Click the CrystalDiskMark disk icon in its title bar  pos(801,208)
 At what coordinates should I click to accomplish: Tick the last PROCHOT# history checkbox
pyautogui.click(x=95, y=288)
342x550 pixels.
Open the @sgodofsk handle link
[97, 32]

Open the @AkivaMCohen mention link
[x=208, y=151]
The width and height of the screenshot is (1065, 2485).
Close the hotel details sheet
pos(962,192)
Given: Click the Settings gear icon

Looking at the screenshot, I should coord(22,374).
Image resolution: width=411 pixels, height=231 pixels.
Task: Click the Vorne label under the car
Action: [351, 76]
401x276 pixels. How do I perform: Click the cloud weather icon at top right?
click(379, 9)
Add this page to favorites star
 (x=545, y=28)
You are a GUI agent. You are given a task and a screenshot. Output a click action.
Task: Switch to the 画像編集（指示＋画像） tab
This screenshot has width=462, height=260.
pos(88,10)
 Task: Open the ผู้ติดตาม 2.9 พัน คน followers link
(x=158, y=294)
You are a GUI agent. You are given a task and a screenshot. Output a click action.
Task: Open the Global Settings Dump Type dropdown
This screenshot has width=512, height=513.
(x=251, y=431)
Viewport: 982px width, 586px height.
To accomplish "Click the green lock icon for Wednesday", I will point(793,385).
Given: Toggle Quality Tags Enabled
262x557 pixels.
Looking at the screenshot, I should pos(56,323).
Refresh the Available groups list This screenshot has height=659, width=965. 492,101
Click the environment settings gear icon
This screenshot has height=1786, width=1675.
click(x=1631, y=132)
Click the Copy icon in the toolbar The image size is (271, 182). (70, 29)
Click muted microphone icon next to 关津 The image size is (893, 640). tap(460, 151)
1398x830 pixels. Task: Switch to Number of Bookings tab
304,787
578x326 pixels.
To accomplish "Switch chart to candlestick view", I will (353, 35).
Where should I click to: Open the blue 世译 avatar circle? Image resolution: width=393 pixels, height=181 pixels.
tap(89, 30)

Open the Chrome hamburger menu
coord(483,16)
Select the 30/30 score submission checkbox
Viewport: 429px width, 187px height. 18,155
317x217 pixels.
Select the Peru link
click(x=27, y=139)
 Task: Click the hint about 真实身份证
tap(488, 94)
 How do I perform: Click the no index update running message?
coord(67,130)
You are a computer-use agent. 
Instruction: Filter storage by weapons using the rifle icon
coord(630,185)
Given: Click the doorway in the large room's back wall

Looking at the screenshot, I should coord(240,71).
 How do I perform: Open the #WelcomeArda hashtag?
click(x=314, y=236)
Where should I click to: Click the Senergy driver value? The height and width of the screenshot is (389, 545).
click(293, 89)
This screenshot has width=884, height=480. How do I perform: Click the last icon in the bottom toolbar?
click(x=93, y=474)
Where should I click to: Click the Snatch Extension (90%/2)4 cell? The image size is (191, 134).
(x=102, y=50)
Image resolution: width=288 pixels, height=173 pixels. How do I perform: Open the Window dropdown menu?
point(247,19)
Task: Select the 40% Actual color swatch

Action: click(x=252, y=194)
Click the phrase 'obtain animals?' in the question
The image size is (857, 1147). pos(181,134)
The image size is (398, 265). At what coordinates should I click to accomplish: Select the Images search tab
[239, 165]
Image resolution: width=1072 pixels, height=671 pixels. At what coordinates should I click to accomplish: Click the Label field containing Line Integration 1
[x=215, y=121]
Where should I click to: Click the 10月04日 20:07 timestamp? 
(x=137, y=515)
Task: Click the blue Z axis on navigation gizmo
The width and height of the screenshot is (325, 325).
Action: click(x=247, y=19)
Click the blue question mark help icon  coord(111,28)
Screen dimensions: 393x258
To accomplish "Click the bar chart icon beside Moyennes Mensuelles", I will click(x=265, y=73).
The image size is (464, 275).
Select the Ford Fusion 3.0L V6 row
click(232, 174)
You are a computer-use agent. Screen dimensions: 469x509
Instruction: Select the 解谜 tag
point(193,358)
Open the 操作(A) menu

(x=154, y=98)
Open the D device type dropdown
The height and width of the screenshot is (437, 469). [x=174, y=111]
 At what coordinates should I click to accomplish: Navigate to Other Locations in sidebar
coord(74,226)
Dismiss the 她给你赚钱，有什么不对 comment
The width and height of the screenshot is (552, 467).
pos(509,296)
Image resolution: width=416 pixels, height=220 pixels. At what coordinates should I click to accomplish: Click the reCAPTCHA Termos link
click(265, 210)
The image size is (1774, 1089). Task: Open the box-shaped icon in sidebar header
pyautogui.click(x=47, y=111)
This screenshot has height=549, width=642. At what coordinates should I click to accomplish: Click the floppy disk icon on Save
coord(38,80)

================

> The problem
What is needed is a word-for-word copy of all the material.

> Answer area
Click the CrystalDiskMark disk icon in its title bar  pos(801,208)
 At what coordinates should I click to accomplish: Tick the last PROCHOT# history checkbox
pyautogui.click(x=95, y=288)
342x550 pixels.
Open the @sgodofsk handle link
[97, 32]

Open the @AkivaMCohen mention link
[x=208, y=151]
The width and height of the screenshot is (1065, 2485).
Close the hotel details sheet
pos(962,192)
Given: Click the Settings gear icon

Looking at the screenshot, I should coord(22,374).
Image resolution: width=411 pixels, height=231 pixels.
Task: Click the Vorne label under the car
Action: [351, 76]
401x276 pixels. How do I perform: Click the cloud weather icon at top right?
click(379, 9)
Add this page to favorites star
 (x=545, y=28)
You are a GUI agent. You are given a task and a screenshot. Output a click action.
Task: Switch to the 画像編集（指示＋画像） tab
This screenshot has width=462, height=260.
pos(88,10)
 Task: Open the ผู้ติดตาม 2.9 พัน คน followers link
(x=158, y=294)
You are a GUI agent. You are given a task and a screenshot. Output a click action.
Task: Open the Global Settings Dump Type dropdown
This screenshot has width=512, height=513.
(x=251, y=431)
Viewport: 982px width, 586px height.
To accomplish "Click the green lock icon for Wednesday", I will point(793,385).
Given: Toggle Quality Tags Enabled
262x557 pixels.
Looking at the screenshot, I should pos(56,323).
Refresh the Available groups list This screenshot has height=659, width=965. 492,101
Click the environment settings gear icon
This screenshot has height=1786, width=1675.
click(x=1631, y=132)
Click the Copy icon in the toolbar The image size is (271, 182). (70, 29)
Click muted microphone icon next to 关津 The image size is (893, 640). tap(460, 151)
1398x830 pixels. Task: Switch to Number of Bookings tab
304,787
578x326 pixels.
To accomplish "Switch chart to candlestick view", I will (353, 35).
Where should I click to: Open the blue 世译 avatar circle? Image resolution: width=393 pixels, height=181 pixels.
tap(89, 30)

Open the Chrome hamburger menu
coord(483,16)
Select the 30/30 score submission checkbox
Viewport: 429px width, 187px height. 18,155
317x217 pixels.
Select the Peru link
click(x=27, y=139)
 Task: Click the hint about 真实身份证
tap(488, 94)
 How do I perform: Click the no index update running message?
coord(67,130)
You are a computer-use agent. 
Instruction: Filter storage by weapons using the rifle icon
coord(630,185)
Given: Click the doorway in the large room's back wall

Looking at the screenshot, I should coord(240,71).
 How do I perform: Open the #WelcomeArda hashtag?
click(x=314, y=236)
Where should I click to: Click the Senergy driver value? The height and width of the screenshot is (389, 545).
click(293, 89)
This screenshot has width=884, height=480. How do I perform: Click the last icon in the bottom toolbar?
click(x=93, y=474)
Where should I click to: Click the Snatch Extension (90%/2)4 cell? The image size is (191, 134).
(x=102, y=50)
Image resolution: width=288 pixels, height=173 pixels. How do I perform: Open the Window dropdown menu?
point(247,19)
Task: Select the 40% Actual color swatch

Action: click(x=252, y=194)
Click the phrase 'obtain animals?' in the question
The image size is (857, 1147). pos(181,134)
The image size is (398, 265). At what coordinates should I click to accomplish: Select the Images search tab
[239, 165]
Image resolution: width=1072 pixels, height=671 pixels. At what coordinates should I click to accomplish: Click the Label field containing Line Integration 1
[x=215, y=121]
Where should I click to: Click the 10月04日 20:07 timestamp? 
(x=137, y=515)
Task: Click the blue Z axis on navigation gizmo
The width and height of the screenshot is (325, 325).
Action: click(x=247, y=19)
Click the blue question mark help icon  coord(111,28)
Screen dimensions: 393x258
To accomplish "Click the bar chart icon beside Moyennes Mensuelles", I will click(x=265, y=73).
The image size is (464, 275).
Select the Ford Fusion 3.0L V6 row
click(232, 174)
You are a computer-use agent. Screen dimensions: 469x509
Instruction: Select the 解谜 tag
point(193,358)
Open the 操作(A) menu

(x=154, y=98)
Open the D device type dropdown
The height and width of the screenshot is (437, 469). [x=174, y=111]
 At what coordinates should I click to accomplish: Navigate to Other Locations in sidebar
coord(74,226)
Dismiss the 她给你赚钱，有什么不对 comment
The width and height of the screenshot is (552, 467).
pos(509,296)
Image resolution: width=416 pixels, height=220 pixels. At what coordinates should I click to accomplish: Click the reCAPTCHA Termos link
click(265, 210)
The image size is (1774, 1089). Task: Open the box-shaped icon in sidebar header
pyautogui.click(x=47, y=111)
This screenshot has height=549, width=642. At what coordinates should I click to accomplish: Click the floppy disk icon on Save
coord(38,80)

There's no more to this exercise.